Thursday, December 10, 2009

Three Problems I've Seen Among Traders During 2009

We're getting close to that time when traders begin thinking about their goals for the coming year. Ideally, those should emerge from reflection about the year just passed, the progress that's been made in trading, and the areas that need improvement.

Here are three areas of work on performance that have appeared particularly often in my conversations with traders and portfolio managers:

1) Allowing long-term views (on the economy, political views) color one's short-term trading. Many short-term traders (and not a few individual investors) have missed a good amount of the rally from March because they have held onto longer-term bearish views and failed to separate those views from their reading of the tape.

2) Problems with execution and trade management. As markets have gotten choppier and less volatile, adding to long positions on strength or short positions on weakness has led traders to be maximally exposed just as markets turn. Unable to take the heat, those traders bail out with losses--even when their trade ideas have been right.

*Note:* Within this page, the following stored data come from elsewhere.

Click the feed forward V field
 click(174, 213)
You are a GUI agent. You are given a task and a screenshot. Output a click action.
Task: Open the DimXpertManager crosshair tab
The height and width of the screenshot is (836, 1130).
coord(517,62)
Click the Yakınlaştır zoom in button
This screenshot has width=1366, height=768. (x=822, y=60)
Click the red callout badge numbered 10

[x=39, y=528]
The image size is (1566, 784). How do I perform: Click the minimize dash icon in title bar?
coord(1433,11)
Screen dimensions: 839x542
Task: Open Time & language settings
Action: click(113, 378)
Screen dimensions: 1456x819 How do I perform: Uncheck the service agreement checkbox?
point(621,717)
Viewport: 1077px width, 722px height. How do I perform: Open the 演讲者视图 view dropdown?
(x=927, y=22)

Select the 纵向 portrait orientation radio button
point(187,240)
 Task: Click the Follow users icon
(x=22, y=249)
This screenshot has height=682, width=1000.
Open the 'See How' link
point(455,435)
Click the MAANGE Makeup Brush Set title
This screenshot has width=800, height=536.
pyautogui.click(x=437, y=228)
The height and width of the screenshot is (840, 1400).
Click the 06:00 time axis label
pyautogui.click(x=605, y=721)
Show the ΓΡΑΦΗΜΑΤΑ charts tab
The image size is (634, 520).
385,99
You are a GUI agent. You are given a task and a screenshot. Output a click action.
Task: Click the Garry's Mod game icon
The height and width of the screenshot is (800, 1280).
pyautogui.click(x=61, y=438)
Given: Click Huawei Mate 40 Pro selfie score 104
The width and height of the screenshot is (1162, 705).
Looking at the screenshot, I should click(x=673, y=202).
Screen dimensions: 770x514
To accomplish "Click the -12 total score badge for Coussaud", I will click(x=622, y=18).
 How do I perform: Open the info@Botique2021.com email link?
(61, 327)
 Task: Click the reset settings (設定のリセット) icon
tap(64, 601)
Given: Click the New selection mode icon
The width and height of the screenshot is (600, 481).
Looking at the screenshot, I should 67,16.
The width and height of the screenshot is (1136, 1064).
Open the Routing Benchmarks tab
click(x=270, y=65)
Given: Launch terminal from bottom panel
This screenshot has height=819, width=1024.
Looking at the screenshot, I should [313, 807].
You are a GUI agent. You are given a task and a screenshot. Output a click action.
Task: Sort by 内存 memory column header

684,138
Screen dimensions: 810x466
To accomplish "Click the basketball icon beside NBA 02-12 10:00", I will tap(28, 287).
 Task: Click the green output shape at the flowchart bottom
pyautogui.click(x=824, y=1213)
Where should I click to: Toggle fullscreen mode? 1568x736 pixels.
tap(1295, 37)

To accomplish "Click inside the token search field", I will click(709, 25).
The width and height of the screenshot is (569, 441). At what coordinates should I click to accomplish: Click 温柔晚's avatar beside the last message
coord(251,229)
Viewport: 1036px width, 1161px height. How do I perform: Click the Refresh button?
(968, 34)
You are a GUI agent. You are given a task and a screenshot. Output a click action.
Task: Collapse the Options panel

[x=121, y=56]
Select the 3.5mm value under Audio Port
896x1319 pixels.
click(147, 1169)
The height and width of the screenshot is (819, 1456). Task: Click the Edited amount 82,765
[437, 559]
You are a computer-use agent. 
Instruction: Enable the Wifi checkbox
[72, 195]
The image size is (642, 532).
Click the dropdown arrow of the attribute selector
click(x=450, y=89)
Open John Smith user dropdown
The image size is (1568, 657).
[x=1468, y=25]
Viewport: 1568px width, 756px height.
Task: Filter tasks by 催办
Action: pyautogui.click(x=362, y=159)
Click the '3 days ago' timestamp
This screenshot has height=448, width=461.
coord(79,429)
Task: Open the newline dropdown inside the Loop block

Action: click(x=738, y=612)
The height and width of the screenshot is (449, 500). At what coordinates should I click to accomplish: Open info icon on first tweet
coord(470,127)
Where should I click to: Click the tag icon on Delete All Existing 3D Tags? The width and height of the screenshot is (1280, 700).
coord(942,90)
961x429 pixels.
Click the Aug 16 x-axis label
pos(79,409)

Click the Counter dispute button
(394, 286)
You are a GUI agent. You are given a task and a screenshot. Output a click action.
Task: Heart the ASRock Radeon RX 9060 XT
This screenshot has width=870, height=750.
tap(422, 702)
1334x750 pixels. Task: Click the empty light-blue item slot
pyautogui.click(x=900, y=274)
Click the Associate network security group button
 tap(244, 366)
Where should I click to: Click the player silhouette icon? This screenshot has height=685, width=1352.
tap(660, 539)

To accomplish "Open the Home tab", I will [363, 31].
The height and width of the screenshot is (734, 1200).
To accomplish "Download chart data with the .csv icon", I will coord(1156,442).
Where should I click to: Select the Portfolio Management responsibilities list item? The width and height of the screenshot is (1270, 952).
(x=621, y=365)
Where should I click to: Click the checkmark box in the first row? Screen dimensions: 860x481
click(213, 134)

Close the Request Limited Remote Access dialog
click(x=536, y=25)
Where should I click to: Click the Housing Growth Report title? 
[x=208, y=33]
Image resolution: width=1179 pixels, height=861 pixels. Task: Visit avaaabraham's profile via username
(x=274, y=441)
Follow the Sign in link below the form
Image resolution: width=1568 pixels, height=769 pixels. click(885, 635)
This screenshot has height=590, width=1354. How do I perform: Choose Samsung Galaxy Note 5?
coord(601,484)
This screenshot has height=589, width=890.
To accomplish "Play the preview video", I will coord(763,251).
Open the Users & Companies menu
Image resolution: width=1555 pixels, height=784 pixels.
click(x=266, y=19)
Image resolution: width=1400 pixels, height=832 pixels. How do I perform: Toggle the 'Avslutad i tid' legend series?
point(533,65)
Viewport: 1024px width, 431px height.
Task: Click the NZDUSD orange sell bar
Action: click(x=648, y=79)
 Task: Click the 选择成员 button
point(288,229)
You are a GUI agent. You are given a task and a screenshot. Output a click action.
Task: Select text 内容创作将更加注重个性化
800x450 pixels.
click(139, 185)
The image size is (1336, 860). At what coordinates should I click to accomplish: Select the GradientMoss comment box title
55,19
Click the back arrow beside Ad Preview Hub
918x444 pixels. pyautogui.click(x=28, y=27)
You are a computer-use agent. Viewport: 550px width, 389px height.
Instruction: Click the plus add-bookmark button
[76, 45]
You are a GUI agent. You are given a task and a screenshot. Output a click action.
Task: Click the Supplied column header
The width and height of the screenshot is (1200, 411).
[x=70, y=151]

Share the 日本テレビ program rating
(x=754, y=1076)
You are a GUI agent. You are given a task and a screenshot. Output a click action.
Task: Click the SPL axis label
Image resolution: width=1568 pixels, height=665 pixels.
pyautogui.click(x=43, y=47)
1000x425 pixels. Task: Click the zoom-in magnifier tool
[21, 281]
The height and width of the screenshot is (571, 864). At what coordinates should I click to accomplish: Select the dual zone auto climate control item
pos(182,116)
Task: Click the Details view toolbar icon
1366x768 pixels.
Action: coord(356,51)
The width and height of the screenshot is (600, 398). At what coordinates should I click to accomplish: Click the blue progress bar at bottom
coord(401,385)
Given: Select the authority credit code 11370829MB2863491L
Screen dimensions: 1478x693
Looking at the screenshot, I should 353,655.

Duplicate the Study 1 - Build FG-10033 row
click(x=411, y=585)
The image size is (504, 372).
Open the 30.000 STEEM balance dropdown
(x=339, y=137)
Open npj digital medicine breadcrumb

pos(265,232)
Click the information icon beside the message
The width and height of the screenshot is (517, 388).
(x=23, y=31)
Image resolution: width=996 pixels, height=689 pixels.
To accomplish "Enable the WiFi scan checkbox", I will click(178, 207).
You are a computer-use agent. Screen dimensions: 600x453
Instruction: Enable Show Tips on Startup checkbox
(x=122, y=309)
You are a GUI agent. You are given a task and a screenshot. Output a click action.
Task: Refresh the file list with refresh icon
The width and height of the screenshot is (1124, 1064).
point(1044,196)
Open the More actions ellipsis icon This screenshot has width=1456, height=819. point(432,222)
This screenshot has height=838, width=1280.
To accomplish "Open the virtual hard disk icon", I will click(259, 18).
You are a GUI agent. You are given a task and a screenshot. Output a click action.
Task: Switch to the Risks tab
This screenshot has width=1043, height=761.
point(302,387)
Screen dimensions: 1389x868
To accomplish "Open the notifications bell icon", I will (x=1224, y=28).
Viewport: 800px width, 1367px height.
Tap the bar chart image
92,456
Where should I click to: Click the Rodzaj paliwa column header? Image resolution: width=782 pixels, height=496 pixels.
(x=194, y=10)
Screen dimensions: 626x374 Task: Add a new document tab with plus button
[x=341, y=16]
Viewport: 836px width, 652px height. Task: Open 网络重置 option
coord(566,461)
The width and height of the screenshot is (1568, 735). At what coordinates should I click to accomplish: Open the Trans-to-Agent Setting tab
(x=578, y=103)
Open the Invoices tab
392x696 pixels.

3) Staying too small. To be sure, I see plenty of traders who overtrade. Less well appreciated is the problem of trading too slow and cautiously when good ideas and setups are present. When I review the traders' results, I find few trades (and periods of time) where the trader was really aggressive and making the most of an edge.

All of these make fantastic process goals for 2010. I'll be writing more about annual goals as we near January 1st.